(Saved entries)

==============================

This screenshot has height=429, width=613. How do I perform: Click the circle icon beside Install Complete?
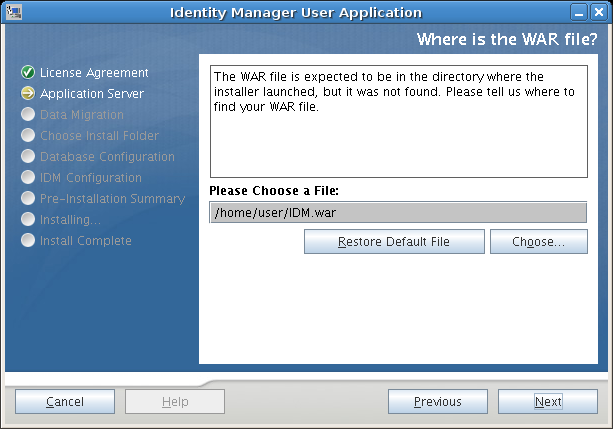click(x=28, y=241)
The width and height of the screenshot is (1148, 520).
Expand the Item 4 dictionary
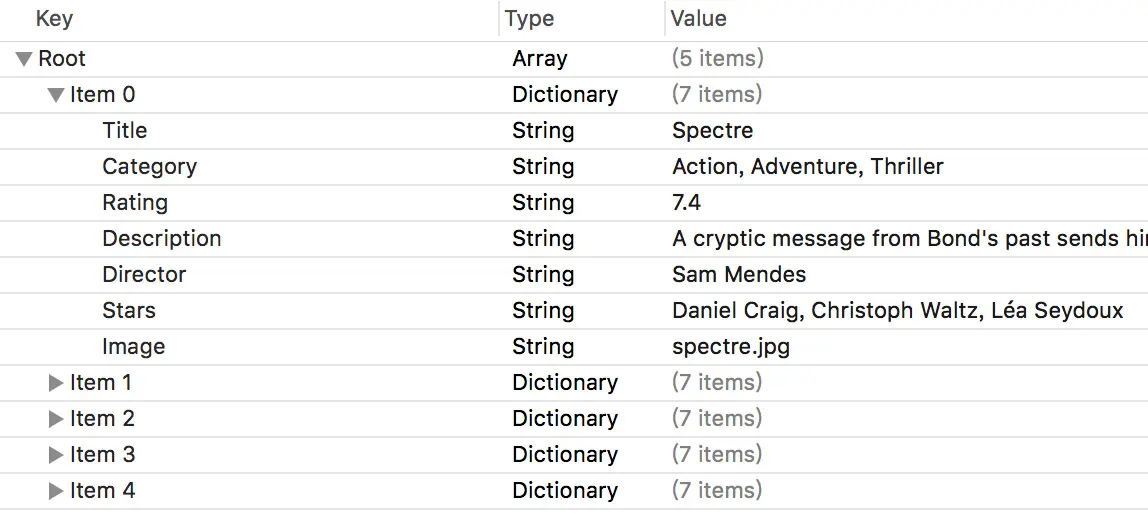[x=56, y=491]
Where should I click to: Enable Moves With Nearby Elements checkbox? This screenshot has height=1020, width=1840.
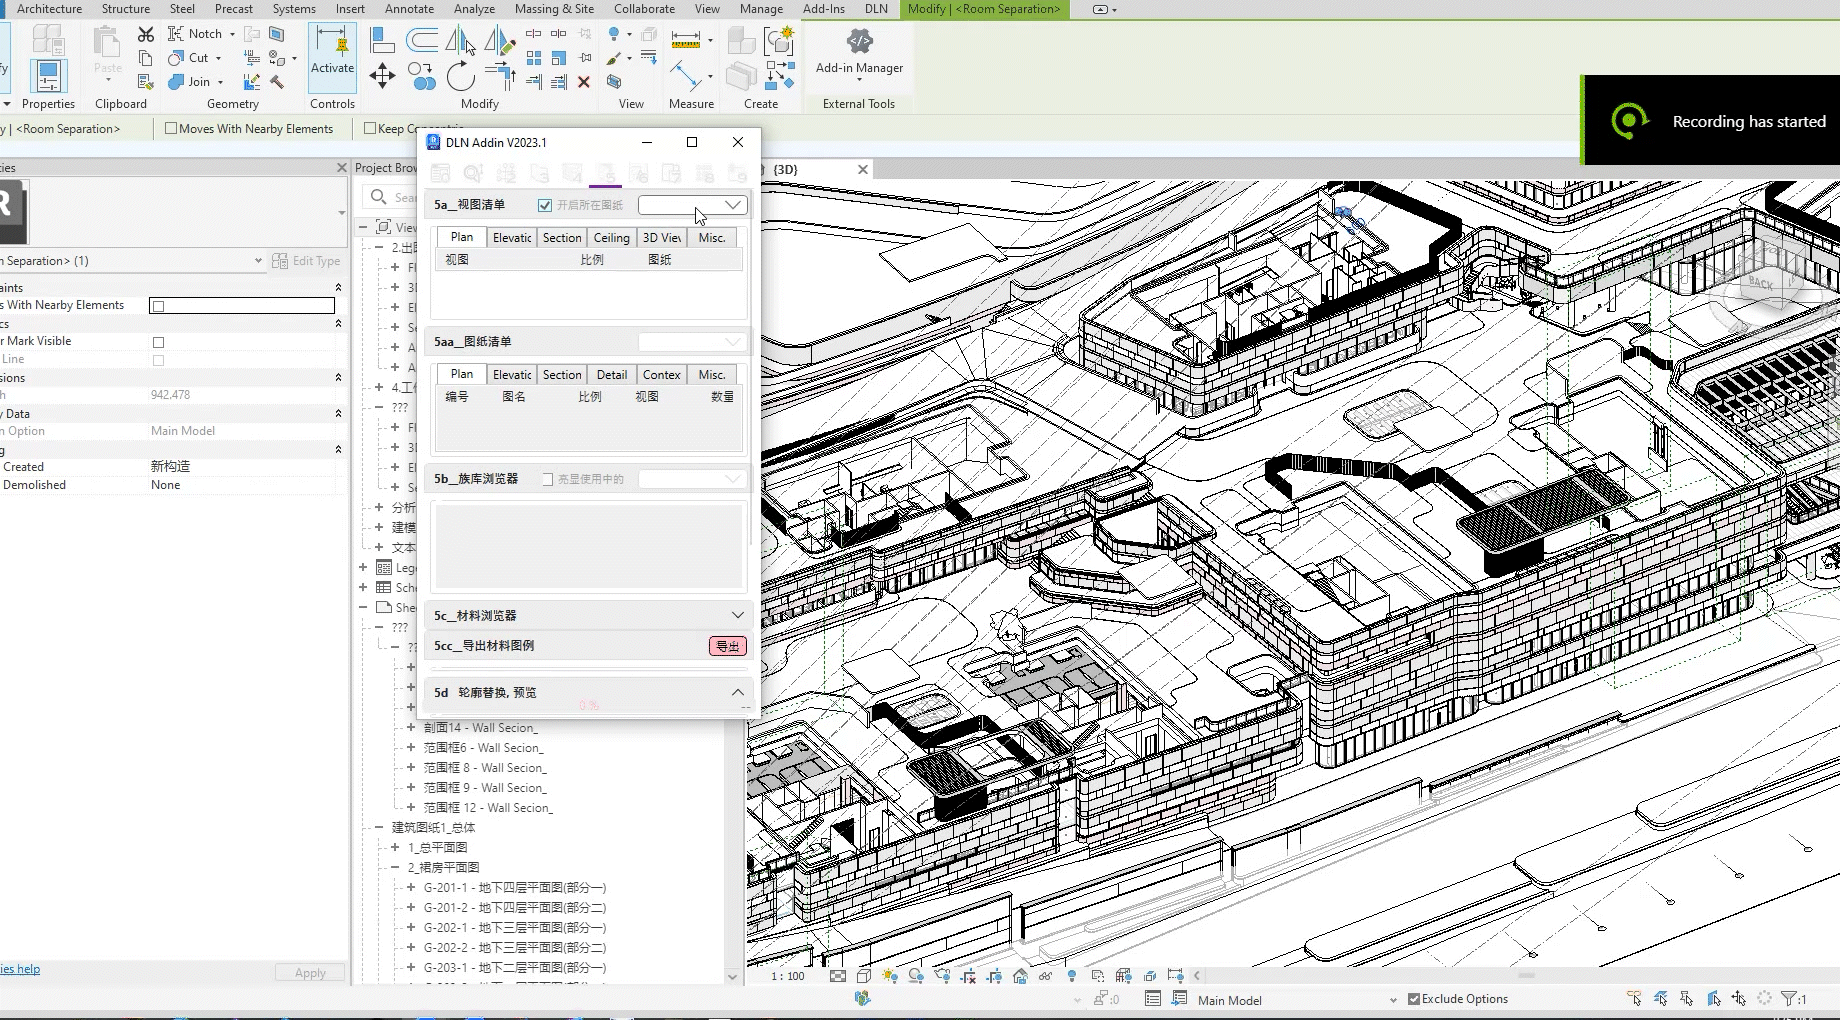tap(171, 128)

==============================

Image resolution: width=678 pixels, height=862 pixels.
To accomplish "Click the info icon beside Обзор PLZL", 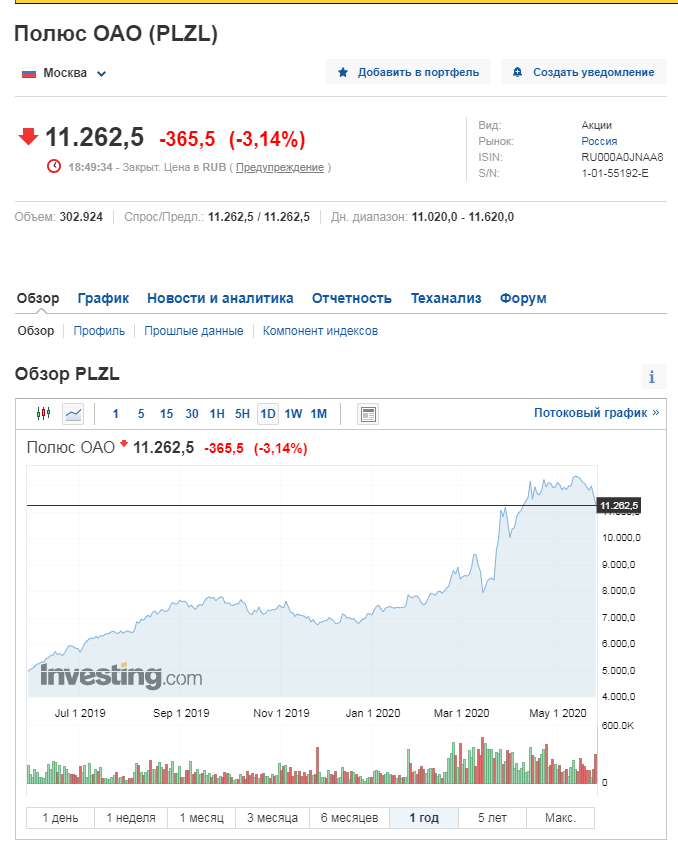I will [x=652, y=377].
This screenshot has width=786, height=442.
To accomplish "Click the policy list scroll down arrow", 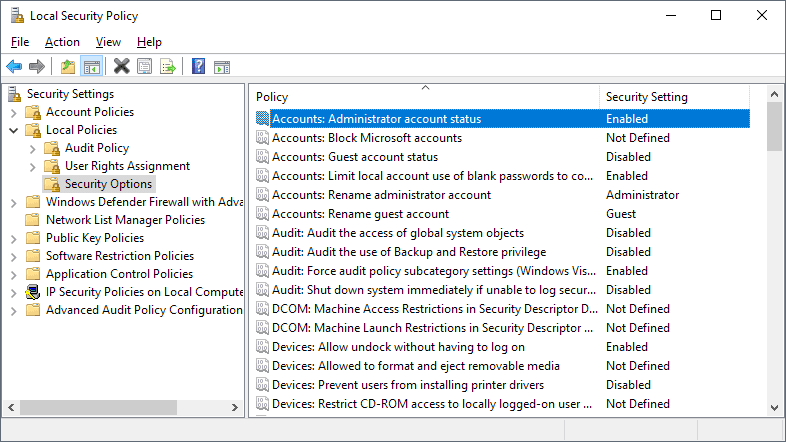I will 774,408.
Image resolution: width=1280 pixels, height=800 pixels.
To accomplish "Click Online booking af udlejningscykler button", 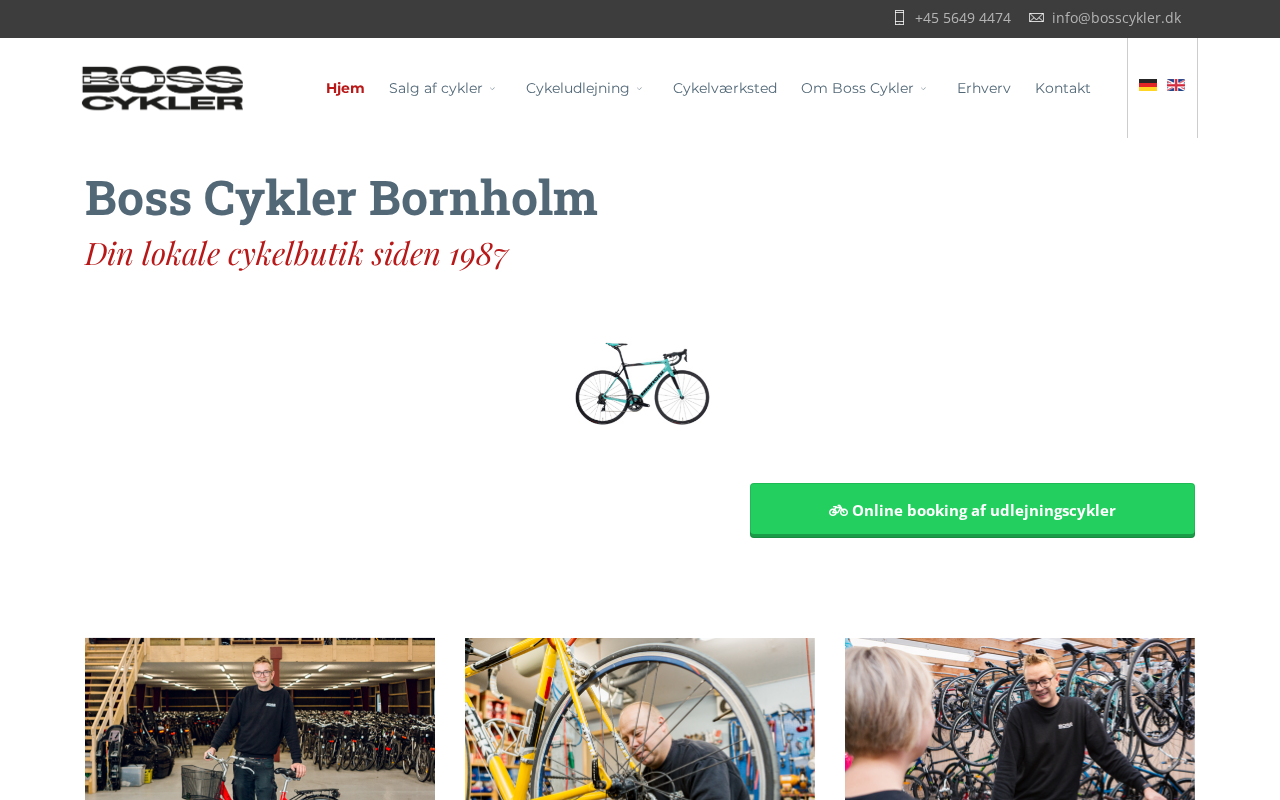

==============================

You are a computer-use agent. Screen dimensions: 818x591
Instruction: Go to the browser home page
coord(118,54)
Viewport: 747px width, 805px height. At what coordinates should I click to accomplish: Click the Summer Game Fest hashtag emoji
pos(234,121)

==============================

* **Instructions to follow**:
Could you copy every line in the records that holds "Image"?

* **Task answer**:
Image resolution: width=678 pixels, height=862 pixels.
Image resolution: width=1280 pixels, height=800 pixels.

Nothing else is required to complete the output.